** start of Document section **

On Sunday, my first attempt to talk to Sam about what was going on in Charlottesville and around the country did not go well. We were walking to the Y, and after he heard me say; “KKK” he said; “Enough. I’ve heard enough.”

He is absolutely right. He is twelve. He does not need to hear his white mother talking about how the KKK and Nazi party is marching, beating, and killing people south of us. I felt horrible. But I also knew I had to frame this for him, and Marcel before the world did. So I took space, read a few articles, talked to Shrek, and asked God for help. Then I started from this premise: What do they he need to hear?

So, when we sat down I started off this way; “Our country, our state, our city, our neighborhood is populated by people who believe in every cell of their bodies that all people are created equal. They believe that all people need to be and feel safe, and are determined more than ever to making certain that such a place will be the country, and the world they leave to their children. Your parents, your friends’ parents, your extended family, your teachers and so many of the people we interact with all the time are deeply committed to keeping the world safe for you and all those under attack. We will not allow hatred and ignorance to intimidate or attempt to harm or take away the rights of people who do not look like them.”

** end of Document section **
** start of Excerpted data **

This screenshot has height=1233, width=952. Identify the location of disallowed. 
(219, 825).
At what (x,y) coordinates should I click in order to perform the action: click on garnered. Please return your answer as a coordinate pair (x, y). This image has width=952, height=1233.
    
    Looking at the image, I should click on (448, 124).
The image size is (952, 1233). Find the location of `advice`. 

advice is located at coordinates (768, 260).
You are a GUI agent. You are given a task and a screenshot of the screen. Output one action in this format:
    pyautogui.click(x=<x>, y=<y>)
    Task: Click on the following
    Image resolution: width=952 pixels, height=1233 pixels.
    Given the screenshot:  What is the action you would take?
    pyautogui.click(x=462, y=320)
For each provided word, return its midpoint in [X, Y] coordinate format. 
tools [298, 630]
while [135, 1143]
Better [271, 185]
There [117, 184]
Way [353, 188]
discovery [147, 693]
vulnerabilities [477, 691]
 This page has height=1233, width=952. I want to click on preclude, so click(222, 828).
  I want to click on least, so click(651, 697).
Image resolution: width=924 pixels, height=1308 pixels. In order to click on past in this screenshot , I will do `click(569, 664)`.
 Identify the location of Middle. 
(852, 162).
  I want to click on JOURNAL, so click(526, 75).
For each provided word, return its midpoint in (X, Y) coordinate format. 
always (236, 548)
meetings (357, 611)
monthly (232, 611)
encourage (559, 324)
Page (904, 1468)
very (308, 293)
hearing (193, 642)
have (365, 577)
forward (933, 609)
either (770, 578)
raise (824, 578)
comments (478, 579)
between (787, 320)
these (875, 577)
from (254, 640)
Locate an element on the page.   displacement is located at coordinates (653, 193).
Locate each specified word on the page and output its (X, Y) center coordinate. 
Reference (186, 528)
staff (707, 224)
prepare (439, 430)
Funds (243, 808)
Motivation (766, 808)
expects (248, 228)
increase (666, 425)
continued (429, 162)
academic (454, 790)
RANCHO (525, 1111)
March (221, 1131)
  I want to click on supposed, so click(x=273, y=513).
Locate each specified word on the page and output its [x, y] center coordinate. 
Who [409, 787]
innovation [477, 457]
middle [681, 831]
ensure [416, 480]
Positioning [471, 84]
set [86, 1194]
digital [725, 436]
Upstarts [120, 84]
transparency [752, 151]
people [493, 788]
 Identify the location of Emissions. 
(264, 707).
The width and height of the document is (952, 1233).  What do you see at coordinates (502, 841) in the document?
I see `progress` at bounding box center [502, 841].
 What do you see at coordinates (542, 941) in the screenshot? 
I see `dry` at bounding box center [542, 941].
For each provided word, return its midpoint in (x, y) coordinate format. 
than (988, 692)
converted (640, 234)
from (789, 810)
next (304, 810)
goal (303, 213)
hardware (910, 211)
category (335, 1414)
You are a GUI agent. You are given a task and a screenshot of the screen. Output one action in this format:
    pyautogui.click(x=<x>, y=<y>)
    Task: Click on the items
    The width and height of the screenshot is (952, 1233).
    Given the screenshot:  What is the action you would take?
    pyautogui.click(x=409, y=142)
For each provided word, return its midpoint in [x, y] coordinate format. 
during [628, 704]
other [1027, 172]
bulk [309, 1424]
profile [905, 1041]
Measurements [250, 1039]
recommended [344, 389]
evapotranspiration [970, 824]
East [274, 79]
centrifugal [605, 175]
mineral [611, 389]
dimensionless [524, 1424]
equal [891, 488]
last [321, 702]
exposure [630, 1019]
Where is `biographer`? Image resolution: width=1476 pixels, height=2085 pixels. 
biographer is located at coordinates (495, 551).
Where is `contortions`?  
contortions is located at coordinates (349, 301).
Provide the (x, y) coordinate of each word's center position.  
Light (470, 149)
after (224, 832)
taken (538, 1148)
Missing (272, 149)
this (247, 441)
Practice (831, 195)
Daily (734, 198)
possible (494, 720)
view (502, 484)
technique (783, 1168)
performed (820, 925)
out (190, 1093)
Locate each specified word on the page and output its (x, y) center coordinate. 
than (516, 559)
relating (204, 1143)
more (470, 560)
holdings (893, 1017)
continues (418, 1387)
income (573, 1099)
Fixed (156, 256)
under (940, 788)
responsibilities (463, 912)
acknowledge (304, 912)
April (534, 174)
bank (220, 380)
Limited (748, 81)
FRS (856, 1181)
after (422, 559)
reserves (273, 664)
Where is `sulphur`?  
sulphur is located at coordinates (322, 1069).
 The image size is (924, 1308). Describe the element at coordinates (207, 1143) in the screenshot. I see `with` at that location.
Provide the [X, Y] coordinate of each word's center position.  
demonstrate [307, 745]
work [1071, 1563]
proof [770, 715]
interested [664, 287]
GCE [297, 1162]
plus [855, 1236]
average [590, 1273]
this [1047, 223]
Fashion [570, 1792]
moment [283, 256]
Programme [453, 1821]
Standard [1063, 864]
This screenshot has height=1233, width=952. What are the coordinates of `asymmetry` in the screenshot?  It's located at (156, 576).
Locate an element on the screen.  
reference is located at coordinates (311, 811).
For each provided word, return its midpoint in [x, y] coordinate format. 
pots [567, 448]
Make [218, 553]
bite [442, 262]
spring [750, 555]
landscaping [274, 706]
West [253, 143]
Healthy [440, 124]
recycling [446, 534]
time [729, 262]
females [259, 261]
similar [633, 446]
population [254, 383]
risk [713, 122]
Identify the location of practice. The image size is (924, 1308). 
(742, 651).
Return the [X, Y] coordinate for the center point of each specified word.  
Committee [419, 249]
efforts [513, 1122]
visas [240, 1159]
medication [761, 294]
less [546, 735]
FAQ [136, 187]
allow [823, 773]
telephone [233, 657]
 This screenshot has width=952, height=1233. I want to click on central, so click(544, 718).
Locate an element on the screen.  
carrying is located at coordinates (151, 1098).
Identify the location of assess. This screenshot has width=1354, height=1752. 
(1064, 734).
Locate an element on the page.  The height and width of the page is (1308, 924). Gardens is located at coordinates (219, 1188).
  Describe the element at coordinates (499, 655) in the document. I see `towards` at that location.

** end of Excerpted data **

■ Work to complete:
1) According to the passage about discussing Charlottesville with Sam, how old is Sam?
2) Update the part of the records that opens with the line containing "Return the [X, Y]" and runs through the end of the records, replacing "Identify the location of" with "Find the position of" and leaving everything else as it stands.

■ Task-by-task solutions:
1) Sam is twelve.

2)
Return the [X, Y] coordinate for the center point of each specified word.  
Committee [419, 249]
efforts [513, 1122]
visas [240, 1159]
medication [761, 294]
less [546, 735]
FAQ [136, 187]
allow [823, 773]
telephone [233, 657]
 This screenshot has width=952, height=1233. I want to click on central, so click(544, 718).
Locate an element on the screen.  
carrying is located at coordinates (151, 1098).
Find the position of assess. This screenshot has width=1354, height=1752. 
(1064, 734).
Locate an element on the page.  The height and width of the page is (1308, 924). Gardens is located at coordinates (219, 1188).
  Describe the element at coordinates (499, 655) in the document. I see `towards` at that location.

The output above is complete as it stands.